■ **Available data**:
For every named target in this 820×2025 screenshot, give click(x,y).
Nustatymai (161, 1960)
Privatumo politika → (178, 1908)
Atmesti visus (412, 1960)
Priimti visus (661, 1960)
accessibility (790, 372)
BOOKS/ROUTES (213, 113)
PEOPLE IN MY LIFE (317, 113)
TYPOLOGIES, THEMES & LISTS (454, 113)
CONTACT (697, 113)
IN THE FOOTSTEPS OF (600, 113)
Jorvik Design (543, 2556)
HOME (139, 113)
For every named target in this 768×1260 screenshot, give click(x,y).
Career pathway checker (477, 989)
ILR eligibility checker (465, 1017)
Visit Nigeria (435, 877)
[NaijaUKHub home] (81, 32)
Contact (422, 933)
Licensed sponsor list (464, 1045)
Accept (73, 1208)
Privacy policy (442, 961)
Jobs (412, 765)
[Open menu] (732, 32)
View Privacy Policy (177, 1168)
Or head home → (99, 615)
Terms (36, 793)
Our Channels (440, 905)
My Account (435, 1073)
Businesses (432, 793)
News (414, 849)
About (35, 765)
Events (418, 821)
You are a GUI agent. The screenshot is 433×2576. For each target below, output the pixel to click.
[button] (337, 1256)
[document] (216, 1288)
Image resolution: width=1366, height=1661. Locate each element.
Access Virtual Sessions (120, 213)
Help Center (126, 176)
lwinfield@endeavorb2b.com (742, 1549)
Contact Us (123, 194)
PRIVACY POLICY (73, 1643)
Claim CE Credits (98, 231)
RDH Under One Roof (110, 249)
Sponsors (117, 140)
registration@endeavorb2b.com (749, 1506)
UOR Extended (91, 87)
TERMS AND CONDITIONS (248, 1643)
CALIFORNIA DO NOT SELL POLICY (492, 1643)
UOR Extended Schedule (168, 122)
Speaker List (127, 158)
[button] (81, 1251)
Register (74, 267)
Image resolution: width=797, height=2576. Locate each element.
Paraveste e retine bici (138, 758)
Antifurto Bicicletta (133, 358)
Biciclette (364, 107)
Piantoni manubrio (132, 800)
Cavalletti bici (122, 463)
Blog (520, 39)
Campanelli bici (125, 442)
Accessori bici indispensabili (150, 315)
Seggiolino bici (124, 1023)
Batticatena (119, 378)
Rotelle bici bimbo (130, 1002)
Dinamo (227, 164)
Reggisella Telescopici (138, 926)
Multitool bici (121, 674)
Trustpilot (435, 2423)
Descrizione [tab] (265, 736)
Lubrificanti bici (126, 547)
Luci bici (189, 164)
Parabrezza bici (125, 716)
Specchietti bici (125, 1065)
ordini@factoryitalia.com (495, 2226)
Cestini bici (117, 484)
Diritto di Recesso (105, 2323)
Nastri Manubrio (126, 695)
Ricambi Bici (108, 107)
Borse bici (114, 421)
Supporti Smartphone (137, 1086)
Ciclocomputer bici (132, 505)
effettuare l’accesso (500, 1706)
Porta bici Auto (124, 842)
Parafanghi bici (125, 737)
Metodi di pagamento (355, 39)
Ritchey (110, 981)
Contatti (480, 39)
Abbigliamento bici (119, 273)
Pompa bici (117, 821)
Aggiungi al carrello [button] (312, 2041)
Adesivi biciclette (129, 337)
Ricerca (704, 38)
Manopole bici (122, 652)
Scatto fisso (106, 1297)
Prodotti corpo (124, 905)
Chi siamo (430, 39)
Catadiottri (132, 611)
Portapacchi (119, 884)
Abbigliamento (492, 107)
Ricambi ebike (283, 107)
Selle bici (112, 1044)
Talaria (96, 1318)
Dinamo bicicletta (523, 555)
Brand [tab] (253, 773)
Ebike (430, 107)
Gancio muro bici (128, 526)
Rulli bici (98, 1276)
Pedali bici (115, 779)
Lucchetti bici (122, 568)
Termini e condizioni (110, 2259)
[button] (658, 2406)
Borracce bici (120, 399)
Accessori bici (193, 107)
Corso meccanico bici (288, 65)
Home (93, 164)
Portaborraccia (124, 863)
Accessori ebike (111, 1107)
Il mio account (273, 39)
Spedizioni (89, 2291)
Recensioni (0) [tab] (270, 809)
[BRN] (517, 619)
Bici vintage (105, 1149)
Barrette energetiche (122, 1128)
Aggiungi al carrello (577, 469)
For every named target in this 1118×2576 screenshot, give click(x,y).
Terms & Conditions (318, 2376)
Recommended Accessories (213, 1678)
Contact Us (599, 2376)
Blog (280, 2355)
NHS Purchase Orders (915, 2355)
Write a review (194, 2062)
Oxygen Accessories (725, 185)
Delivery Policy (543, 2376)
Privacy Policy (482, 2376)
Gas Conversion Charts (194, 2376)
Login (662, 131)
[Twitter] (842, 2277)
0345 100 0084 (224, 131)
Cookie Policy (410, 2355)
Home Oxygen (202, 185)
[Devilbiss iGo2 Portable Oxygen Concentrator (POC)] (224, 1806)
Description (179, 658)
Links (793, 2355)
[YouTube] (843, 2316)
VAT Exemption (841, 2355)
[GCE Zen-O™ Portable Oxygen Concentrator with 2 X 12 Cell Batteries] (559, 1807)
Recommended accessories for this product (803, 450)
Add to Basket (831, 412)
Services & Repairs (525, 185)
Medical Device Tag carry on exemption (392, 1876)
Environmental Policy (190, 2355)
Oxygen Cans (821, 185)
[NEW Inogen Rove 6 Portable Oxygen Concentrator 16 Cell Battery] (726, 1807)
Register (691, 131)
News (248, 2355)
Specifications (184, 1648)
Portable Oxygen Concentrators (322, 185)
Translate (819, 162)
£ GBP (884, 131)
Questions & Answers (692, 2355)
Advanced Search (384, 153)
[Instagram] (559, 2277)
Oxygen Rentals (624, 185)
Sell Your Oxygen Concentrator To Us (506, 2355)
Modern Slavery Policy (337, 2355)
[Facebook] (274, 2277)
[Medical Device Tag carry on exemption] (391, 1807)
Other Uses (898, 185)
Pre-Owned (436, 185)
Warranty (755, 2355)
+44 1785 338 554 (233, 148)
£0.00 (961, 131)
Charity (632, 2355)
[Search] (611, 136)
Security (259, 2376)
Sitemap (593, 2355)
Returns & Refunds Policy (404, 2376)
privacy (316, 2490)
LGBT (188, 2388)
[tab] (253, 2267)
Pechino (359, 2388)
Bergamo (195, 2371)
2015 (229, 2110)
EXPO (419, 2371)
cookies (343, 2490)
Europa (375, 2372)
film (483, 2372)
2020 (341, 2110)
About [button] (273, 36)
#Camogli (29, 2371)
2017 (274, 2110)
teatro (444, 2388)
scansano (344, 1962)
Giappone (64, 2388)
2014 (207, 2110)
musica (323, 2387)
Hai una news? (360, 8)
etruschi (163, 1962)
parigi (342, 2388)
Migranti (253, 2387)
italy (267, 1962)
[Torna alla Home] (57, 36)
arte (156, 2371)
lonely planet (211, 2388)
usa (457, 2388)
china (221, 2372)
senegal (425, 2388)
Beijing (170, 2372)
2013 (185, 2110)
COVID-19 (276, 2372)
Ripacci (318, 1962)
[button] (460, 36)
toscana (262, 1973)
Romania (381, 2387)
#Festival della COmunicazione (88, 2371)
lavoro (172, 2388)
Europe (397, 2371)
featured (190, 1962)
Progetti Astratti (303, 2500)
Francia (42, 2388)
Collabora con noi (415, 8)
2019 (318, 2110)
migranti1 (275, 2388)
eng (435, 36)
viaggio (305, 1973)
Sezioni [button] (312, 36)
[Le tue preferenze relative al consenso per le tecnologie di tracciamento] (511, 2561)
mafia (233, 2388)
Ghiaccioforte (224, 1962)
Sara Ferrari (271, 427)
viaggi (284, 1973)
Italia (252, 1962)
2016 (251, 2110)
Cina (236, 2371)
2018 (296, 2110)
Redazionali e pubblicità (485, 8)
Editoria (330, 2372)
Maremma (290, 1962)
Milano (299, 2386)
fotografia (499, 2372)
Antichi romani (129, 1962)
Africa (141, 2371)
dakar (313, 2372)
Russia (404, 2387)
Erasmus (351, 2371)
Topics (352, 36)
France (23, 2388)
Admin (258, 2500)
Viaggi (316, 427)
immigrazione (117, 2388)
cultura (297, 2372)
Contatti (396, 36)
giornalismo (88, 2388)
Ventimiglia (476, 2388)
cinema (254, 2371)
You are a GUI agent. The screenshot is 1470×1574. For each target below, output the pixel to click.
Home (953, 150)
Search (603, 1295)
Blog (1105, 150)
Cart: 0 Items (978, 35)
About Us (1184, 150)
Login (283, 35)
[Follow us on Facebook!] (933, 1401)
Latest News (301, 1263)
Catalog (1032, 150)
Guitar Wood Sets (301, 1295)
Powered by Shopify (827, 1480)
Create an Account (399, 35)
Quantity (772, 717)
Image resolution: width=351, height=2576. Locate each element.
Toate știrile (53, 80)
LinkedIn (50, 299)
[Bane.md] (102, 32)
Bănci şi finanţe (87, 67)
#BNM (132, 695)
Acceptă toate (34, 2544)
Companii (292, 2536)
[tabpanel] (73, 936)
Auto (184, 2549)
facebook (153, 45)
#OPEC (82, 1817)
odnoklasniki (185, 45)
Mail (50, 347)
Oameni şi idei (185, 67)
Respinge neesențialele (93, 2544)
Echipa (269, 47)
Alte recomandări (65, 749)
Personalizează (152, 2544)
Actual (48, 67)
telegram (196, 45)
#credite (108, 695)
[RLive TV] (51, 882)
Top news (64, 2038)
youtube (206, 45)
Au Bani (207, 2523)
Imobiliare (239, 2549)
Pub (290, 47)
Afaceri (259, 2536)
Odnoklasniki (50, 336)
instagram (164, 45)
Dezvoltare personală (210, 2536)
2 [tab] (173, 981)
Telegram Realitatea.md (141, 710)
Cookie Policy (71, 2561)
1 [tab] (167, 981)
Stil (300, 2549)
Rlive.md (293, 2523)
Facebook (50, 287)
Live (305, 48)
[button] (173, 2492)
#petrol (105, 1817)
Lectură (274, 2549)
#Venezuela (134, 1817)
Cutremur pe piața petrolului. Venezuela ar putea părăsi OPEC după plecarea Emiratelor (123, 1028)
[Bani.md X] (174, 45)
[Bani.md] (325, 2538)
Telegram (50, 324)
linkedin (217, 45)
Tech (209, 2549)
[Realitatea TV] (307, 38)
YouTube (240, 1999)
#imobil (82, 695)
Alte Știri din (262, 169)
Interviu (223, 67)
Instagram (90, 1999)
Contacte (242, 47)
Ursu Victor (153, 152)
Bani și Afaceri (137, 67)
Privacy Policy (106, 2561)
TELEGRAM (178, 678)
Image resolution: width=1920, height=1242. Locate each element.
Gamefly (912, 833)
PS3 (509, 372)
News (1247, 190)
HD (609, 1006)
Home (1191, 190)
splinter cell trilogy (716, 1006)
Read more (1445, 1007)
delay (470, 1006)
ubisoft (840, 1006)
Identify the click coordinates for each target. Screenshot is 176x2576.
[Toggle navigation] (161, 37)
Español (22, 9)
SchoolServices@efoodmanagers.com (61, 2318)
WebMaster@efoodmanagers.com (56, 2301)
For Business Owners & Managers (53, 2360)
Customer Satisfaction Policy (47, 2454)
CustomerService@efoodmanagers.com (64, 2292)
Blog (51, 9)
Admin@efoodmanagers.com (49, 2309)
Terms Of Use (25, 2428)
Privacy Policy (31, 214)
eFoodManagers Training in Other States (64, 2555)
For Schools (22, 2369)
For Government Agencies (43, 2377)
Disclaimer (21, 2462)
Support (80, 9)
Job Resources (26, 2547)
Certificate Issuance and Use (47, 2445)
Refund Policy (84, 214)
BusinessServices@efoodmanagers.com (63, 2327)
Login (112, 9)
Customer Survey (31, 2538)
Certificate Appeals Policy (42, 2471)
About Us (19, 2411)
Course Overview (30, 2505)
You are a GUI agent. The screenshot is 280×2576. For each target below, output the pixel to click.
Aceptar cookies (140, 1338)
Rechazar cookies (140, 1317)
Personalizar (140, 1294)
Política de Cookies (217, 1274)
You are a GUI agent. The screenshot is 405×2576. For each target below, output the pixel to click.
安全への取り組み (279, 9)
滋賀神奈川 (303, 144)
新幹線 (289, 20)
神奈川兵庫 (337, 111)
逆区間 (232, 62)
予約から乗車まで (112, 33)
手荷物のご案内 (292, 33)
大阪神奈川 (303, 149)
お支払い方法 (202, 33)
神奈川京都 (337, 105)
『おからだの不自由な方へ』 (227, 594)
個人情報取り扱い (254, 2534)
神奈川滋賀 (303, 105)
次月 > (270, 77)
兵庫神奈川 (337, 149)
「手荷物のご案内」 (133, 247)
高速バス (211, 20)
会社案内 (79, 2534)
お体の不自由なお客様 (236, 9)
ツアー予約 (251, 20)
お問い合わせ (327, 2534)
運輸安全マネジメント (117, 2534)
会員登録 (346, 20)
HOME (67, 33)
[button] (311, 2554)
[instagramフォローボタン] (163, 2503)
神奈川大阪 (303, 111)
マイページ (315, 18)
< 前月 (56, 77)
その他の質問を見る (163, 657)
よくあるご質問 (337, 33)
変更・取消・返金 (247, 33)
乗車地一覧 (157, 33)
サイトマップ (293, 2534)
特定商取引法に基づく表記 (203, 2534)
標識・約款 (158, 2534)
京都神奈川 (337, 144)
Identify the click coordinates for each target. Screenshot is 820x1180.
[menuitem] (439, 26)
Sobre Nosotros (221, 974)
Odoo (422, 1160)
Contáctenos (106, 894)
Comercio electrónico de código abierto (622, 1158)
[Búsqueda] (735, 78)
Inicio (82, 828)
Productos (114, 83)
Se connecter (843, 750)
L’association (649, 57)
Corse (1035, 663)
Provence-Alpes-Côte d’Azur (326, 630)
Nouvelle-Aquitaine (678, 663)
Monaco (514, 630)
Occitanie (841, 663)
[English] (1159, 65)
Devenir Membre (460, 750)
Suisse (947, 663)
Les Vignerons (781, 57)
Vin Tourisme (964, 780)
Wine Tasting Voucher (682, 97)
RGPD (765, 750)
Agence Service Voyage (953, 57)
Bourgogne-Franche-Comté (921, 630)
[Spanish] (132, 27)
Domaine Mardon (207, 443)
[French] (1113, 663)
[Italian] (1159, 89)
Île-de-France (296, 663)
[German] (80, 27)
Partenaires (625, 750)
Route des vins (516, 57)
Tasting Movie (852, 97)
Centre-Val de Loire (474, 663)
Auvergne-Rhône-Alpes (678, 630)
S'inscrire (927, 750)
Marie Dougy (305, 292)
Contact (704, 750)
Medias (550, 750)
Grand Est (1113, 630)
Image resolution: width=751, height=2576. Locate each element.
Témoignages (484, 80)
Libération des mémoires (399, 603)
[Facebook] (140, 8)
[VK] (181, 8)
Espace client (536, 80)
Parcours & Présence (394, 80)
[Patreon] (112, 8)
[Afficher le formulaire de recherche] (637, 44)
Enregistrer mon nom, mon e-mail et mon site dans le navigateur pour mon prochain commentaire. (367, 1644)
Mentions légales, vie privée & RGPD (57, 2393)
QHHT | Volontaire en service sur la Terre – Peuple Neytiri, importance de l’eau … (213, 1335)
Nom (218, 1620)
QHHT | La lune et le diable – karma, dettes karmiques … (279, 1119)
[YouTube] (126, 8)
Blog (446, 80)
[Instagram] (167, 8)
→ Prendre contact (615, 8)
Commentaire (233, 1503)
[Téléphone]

■ **About this exercise**: Begin with the line containing "[Facebook] (140, 8)" and retype it and each line after it through the end of the records, keeping them exact and including nothing more.

■ **Task answer**:
[Facebook] (140, 8)
[VK] (181, 8)
Espace client (536, 80)
Parcours & Présence (394, 80)
[Patreon] (112, 8)
[Afficher le formulaire de recherche] (637, 44)
Enregistrer mon nom, mon e-mail et mon site dans le navigateur pour mon prochain commentaire. (367, 1644)
Mentions légales, vie privée & RGPD (57, 2393)
QHHT | Volontaire en service sur la Terre – Peuple Neytiri, importance de l’eau … (213, 1335)
Nom (218, 1620)
QHHT | La lune et le diable – karma, dettes karmiques … (279, 1119)
[YouTube] (126, 8)
Blog (446, 80)
[Instagram] (167, 8)
→ Prendre contact (615, 8)
Commentaire (233, 1503)
[Téléphone]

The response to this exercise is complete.